On Monday, the Communications Authority also warned RTHK over its show Pentaprism, saying that there were substantiated complaints over an episode’s accuracy, incitement of hatred, fairness and factual contents.
In an episode aired on November 20 last year, a guest host criticised the police handling of the unrest around Hong Kong Polytechnic University, during which protesters were cornered by riot police. The authority claimed the show inaccurately quoted a foreign journalist who stated that the police acted unpredictability. The authority said the remarks were “irresponsible, and could be regarded as a hate speech with the effect of inciting hatred against the Police…”
The months-long demonstrations escalated into sometimes violent displays of dissent against police behaviour, amid calls for democracy and anger over Beijing’s encroachment.
Hong Kong now sits two places below Timor-leste in the index, and below Toga, Mongolia and Kosovo.
‘New world media order’
China, which Reporters Without Borders identified as an authoritarian regime, was ranked fourth from the bottom above Turkmenistan, North Korea and Eritrea. “China, which is trying to establish a ‘new world media order,’ maintains its system of information hyper-control, of which the negative effects for the entire world have been seen during the coronavirus public health crisis.” The NGO cited the arrest of three citizen journalists who reported on the coronavirus crisis as an example of the extensive censorship and suppression of media freedom during the pandemic.
The report also mentioned the country’s persecution of dissident journalists and over 100 currently detained journalists of whom the vast majority are Uyghurs.

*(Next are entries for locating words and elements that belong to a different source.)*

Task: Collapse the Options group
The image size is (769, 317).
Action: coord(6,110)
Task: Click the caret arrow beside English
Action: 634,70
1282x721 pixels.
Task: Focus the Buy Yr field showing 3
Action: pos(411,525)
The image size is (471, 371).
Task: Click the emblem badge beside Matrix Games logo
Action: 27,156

“One of the most salient crises is geopolitical, caused by leaders of dictatorial, authoritarian or populist regimes making every effort to suppress information and impose their visions of a world without pluralism and independent journalism,” the report said.
Index scores are calculated by experts using questionnaires sent to journalists across the world in 20 languages. Scandinavian countries – Norway, Finland and Sweden – were the top three countries in the 2020 index.